Vanessa and the O's is a musical group formed in 2003/2004. It was created in New York City when Parisian Vanessa Contenay-Quinones got together with Swedish musical collaborators Andreas Mattsson and Niclas Frisk and joined up later with James Iha ''.

Timeline

Initial Album ''La Ballade d'O'' (2003-2007)

They recorded the album La Ballade d'O over the next 18 months. Quinones also went into the studio with Lou Reed around this time and cut an Anglo/French version of "Sunday Morning" under the name 'Vanessa St James ft Lou Reed'. The O's album was finally finished in 2005 when Pelle Gunnerfeldt was brought in for additional production and mixes, bringing in Per Nordmark on drums and Bjorn Ytlling for additional keyboards. The self-financed album was licensed initially to Virgin/EMI Sweden in May 2005 for Scandinavian release only.
In September 2005, the imported debut was Album Of The Week in London record store Rough Trade who described it as "...a fantastic album of ‘European cool’ with breathy vocals over music which sounds like The Concretes, Stereolab or a modern take on the Velvet Underground…" and in 2006 the band released La Ballade on their own Rushmore Recordings label headed up by ex Warner Bros A&R executive and Deaf School founder member Steve Allen.
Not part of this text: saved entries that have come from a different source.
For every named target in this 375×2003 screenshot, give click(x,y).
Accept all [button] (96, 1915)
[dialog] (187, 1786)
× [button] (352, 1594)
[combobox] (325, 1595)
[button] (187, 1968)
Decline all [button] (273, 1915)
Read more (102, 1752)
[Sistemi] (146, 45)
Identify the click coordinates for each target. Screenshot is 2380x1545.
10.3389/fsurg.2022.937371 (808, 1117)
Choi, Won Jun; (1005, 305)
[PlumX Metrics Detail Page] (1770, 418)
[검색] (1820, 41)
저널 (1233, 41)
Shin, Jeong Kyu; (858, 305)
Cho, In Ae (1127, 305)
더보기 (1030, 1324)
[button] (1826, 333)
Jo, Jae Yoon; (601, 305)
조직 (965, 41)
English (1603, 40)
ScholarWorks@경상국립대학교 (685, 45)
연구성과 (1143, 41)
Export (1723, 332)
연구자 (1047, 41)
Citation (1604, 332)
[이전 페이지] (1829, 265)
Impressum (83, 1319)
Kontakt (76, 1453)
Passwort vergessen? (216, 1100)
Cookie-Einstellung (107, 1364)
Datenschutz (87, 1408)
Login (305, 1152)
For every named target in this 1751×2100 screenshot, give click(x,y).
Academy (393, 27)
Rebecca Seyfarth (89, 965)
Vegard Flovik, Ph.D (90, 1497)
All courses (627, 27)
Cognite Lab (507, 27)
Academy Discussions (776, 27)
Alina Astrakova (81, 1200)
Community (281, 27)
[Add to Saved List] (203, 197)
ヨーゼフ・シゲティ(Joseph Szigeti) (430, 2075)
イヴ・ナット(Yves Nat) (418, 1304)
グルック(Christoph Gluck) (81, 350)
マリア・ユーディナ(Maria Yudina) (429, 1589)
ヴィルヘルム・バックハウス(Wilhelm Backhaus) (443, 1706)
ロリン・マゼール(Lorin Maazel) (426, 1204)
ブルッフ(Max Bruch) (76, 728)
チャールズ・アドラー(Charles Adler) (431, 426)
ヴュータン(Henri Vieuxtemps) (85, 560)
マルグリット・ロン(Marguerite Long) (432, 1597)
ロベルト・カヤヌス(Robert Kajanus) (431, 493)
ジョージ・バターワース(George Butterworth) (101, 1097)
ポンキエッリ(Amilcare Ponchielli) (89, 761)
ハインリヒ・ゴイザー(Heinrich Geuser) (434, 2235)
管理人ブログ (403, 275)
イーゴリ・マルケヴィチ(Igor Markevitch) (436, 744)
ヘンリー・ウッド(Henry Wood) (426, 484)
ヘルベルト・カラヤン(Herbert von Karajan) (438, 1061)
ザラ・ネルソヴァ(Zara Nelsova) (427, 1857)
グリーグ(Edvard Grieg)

By Summer 2007, it was available physically in France, Japan, Thailand, Portugal, Finland, Norway, Denmark, and Sweden, as well as digitally distributed.

Reception

La Ballade received great critical acclaim. In France, the influential rock critic Nicolas Ungemuth reviewed it favourably for Le Figaro and the magazine Rock & Folk. The band also received rave reviews from the other leading French music writers at Les Inrockuptibles, Magic, and Rolling Stone. The album received a year-in-review award from Le Figaro.